_Exercise objective_: Copy out everything below from the line containing "Click the calendar icon in Time period" down to the end of the material, leaving out the pictures.

━━ Given information

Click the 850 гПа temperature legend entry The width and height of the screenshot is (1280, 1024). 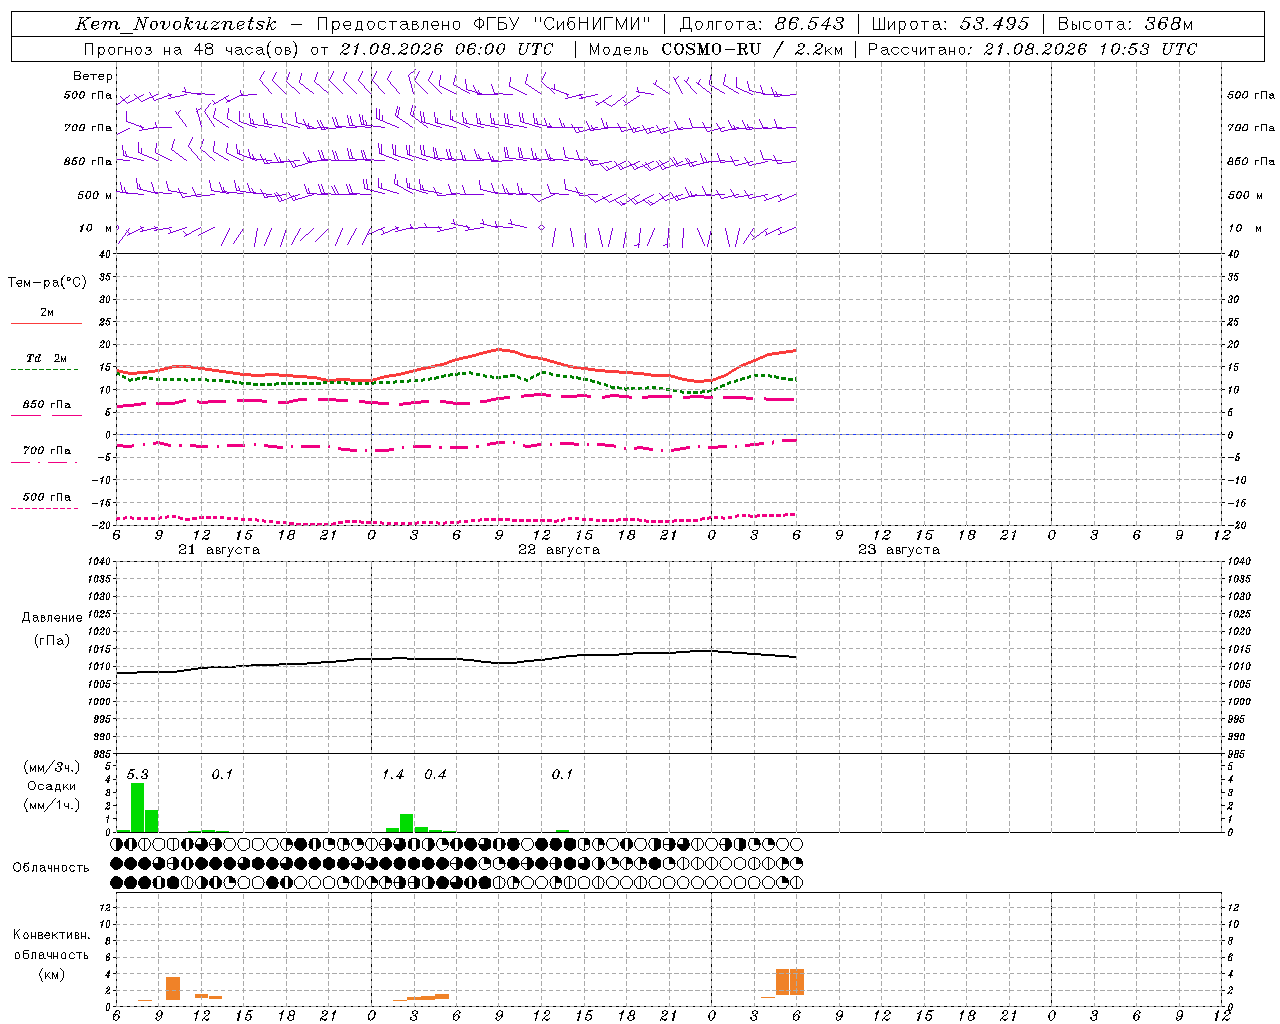click(x=47, y=405)
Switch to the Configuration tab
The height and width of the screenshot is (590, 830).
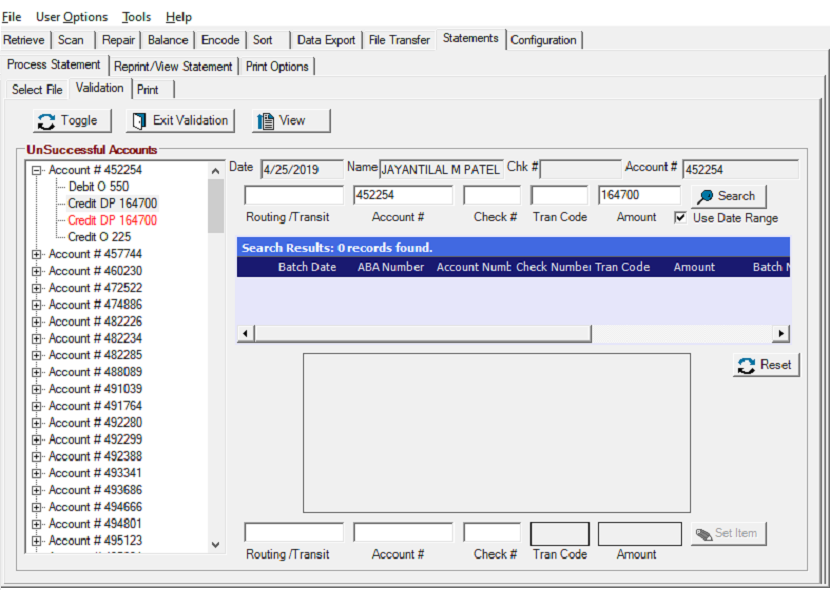pos(544,40)
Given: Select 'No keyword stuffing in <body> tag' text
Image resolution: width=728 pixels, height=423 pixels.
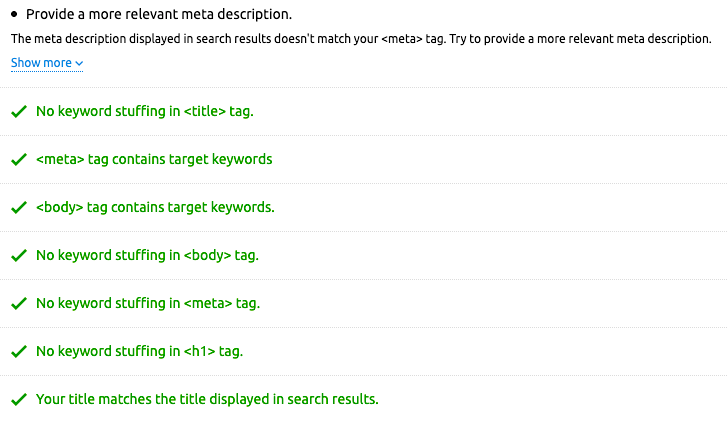Looking at the screenshot, I should [147, 255].
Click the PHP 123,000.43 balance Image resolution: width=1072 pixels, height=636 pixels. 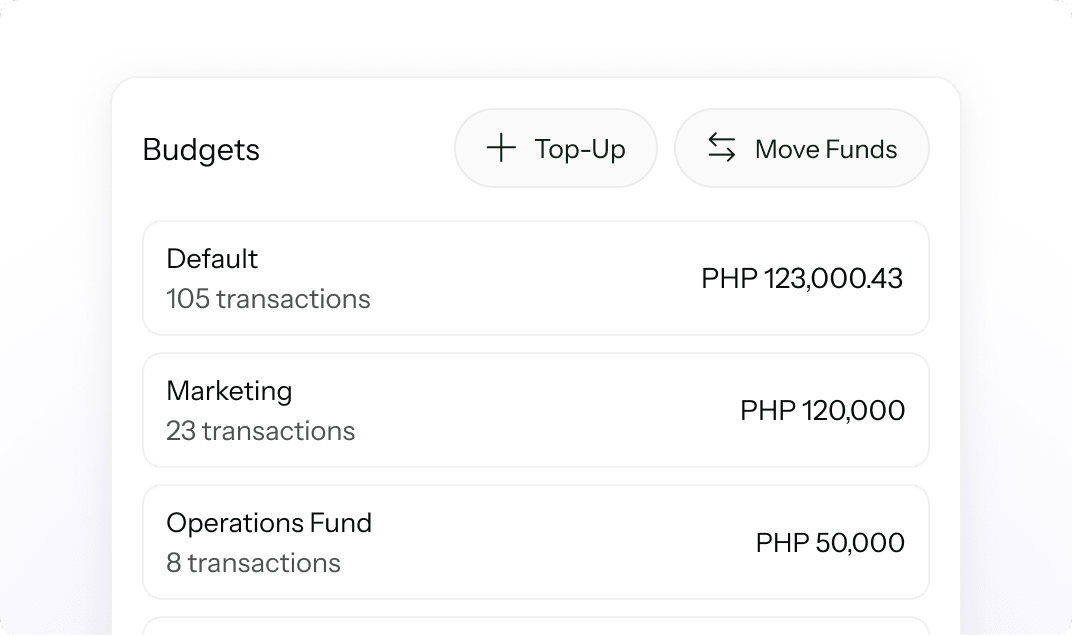click(802, 278)
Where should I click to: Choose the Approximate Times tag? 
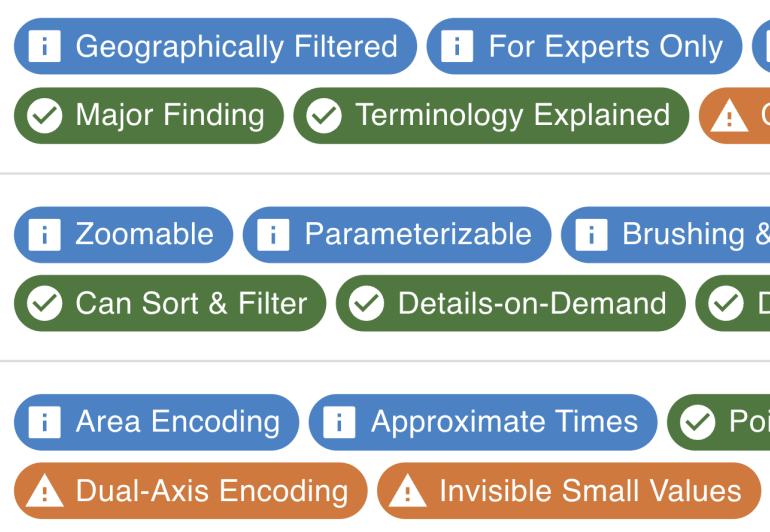tap(504, 422)
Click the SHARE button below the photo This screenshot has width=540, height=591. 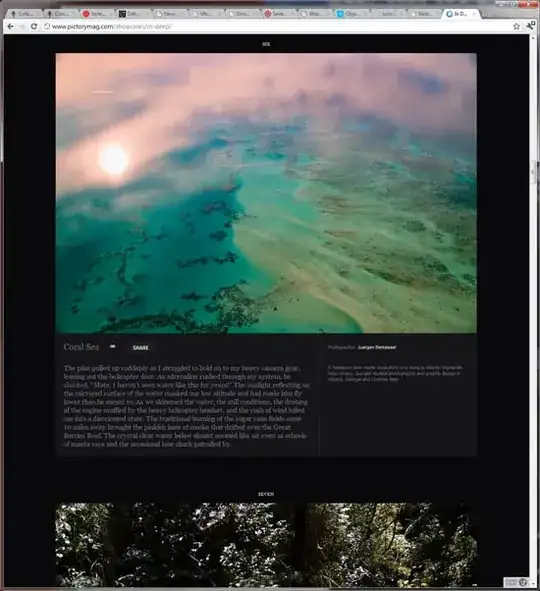141,348
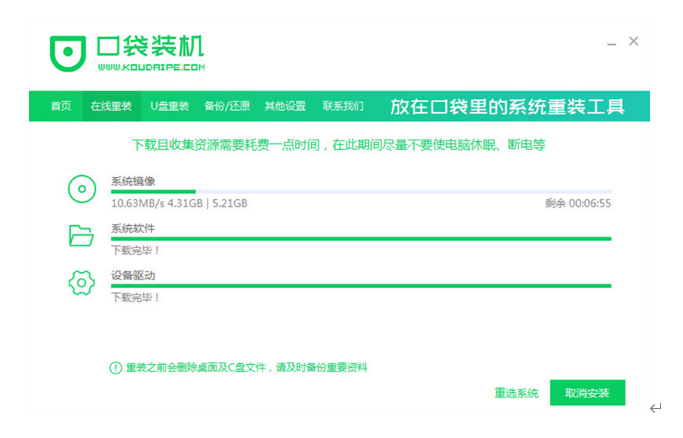The width and height of the screenshot is (683, 438).
Task: Click the 设备驱动 completed progress bar
Action: (x=360, y=286)

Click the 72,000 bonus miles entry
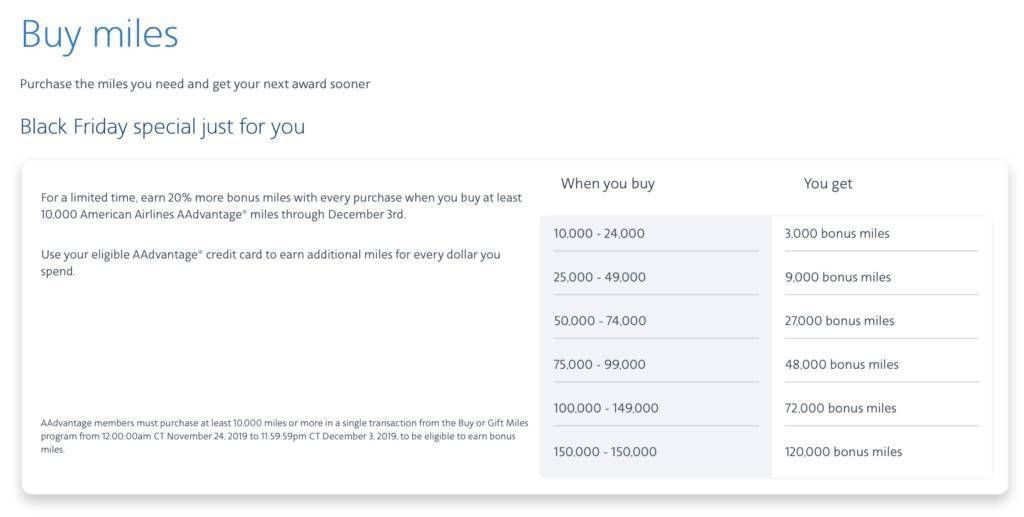point(840,408)
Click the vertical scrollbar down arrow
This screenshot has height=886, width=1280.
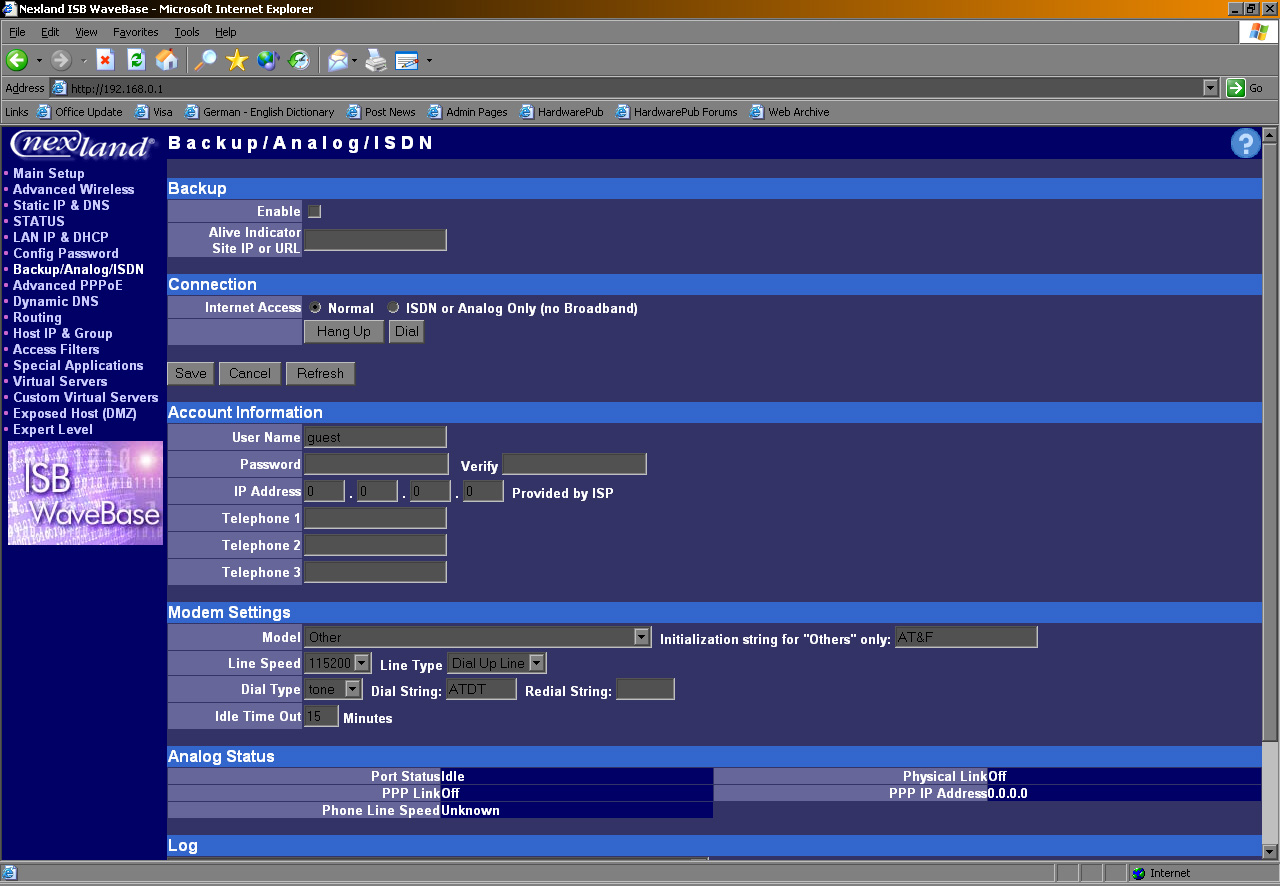tap(1270, 851)
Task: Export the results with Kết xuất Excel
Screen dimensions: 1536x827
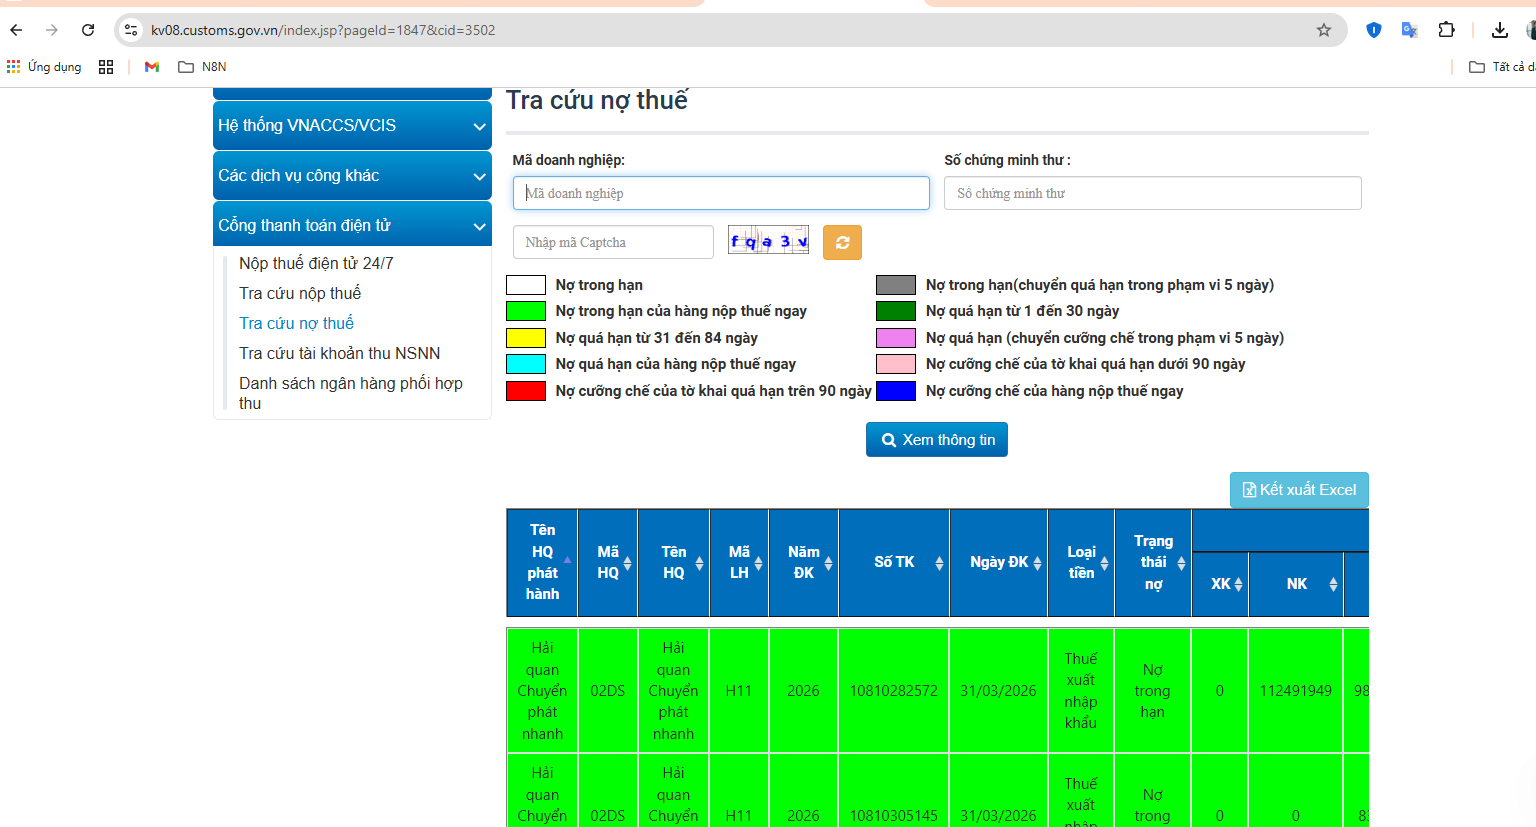Action: pos(1299,490)
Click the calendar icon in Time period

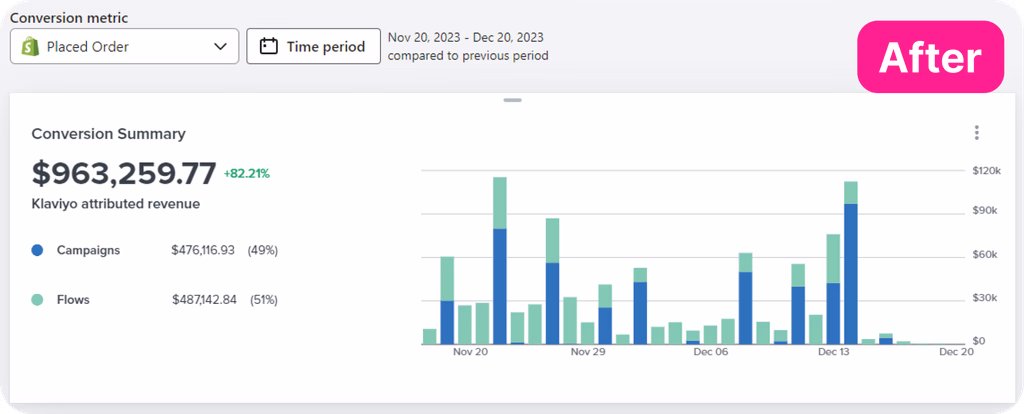pyautogui.click(x=268, y=46)
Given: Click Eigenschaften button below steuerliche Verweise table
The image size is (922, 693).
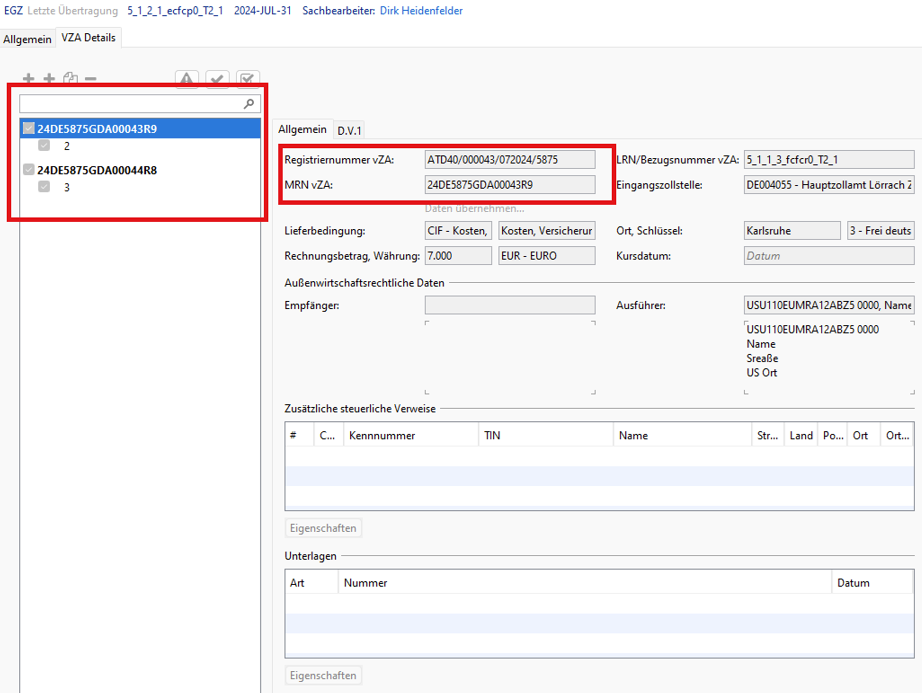Looking at the screenshot, I should pos(323,528).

━━━━

_Exercise answer_:
Click the calendar icon in Time period

pyautogui.click(x=268, y=46)
Given: Click Eigenschaften button below steuerliche Verweise table
The image size is (922, 693).
Looking at the screenshot, I should pos(323,528).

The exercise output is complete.